Fig 2.23b. Puffballs of Lycoperdon spp. in the mature, brown stage (about 3 cm diameter). Puffballs produce basidiospores from basidia that develop within the fruitbody. The spores are not shot from the sterigmata but accumulate within chambers inside the developing fruitbody. [© Jim Deacon]

Fig. 2.24. Two common wood-rotting fungi of Scottish birch woods. Left: Fomes fomentarius (the hoof fungus), about 20 cm diameter. This hard, woody, perennial, bracket fungus is very common in Scottish birch woods, where it causes a brown rot. The underside of the basidiocarp consists of minute pores through which the basidiospores fall and are then wind-dispersed. Right: Bracket-shaped polypore fruitbodies of Polyporus betulinus, the 'razor strop' fungus. [© Jim Deacon]

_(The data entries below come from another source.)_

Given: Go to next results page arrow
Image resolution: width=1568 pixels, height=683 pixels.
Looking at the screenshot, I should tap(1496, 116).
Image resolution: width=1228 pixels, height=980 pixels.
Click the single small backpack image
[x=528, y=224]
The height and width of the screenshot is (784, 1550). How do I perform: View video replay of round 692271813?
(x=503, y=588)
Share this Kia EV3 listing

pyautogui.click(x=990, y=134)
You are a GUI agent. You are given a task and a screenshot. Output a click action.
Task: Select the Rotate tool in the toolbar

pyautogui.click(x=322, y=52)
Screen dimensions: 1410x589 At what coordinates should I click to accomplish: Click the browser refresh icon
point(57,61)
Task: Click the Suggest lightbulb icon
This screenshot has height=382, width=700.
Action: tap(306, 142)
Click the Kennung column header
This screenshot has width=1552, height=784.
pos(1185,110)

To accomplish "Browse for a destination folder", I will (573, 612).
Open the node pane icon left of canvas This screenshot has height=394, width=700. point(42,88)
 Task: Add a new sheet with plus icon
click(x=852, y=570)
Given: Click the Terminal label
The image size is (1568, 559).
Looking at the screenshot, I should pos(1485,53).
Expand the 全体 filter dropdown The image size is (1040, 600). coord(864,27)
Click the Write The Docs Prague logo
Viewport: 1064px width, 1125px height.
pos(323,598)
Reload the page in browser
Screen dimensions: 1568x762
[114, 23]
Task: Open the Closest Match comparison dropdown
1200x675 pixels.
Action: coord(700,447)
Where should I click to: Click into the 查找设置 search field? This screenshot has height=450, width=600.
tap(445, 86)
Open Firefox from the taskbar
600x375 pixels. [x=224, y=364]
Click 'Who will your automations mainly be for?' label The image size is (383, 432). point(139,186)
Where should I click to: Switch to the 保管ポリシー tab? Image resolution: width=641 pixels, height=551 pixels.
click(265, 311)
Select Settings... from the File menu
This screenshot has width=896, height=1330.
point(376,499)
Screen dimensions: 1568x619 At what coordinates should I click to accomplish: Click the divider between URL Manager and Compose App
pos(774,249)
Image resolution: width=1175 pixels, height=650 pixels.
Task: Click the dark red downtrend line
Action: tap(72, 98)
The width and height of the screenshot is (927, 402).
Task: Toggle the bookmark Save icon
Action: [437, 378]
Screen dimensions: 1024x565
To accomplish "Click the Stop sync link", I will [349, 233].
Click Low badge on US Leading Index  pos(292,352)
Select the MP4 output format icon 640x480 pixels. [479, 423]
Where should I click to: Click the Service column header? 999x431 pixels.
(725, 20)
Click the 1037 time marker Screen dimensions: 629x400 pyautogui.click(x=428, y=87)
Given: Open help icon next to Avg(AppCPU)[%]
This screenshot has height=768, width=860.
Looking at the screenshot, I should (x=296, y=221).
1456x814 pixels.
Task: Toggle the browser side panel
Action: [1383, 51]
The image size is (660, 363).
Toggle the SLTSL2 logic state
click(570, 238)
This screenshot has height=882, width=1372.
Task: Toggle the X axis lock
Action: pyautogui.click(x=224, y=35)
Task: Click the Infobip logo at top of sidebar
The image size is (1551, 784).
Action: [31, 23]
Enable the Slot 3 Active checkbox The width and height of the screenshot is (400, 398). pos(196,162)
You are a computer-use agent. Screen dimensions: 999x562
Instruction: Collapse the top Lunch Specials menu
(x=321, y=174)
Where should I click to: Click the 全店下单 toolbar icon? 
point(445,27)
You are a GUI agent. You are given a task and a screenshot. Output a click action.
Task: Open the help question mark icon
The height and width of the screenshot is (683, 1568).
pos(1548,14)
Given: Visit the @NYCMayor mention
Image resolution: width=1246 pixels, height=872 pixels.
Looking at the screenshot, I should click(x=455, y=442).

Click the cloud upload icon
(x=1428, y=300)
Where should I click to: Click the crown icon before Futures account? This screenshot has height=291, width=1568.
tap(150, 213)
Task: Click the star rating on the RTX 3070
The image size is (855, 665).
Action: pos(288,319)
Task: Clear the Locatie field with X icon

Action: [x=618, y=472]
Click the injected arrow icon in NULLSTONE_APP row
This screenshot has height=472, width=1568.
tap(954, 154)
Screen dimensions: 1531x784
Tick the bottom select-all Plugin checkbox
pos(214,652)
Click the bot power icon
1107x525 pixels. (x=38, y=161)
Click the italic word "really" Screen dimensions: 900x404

Fig. 2.25. Left: an evanescent bracket of Polyporus squamosus (Dryad’s saddle), about 25 cm diameter, growing on a senescent poplar tree. The spores are released through pores on the underside. The bracket senesces and decays within a few months and is usually replaced annually. Right: A large, conical-shaped fruitbody of Phaeolus schweinitzii, parasitic on the roots of coniferous trees. The cap is about 15 cm diameter, and in this fresh specimen it is covered with a downy felt on the upper surface.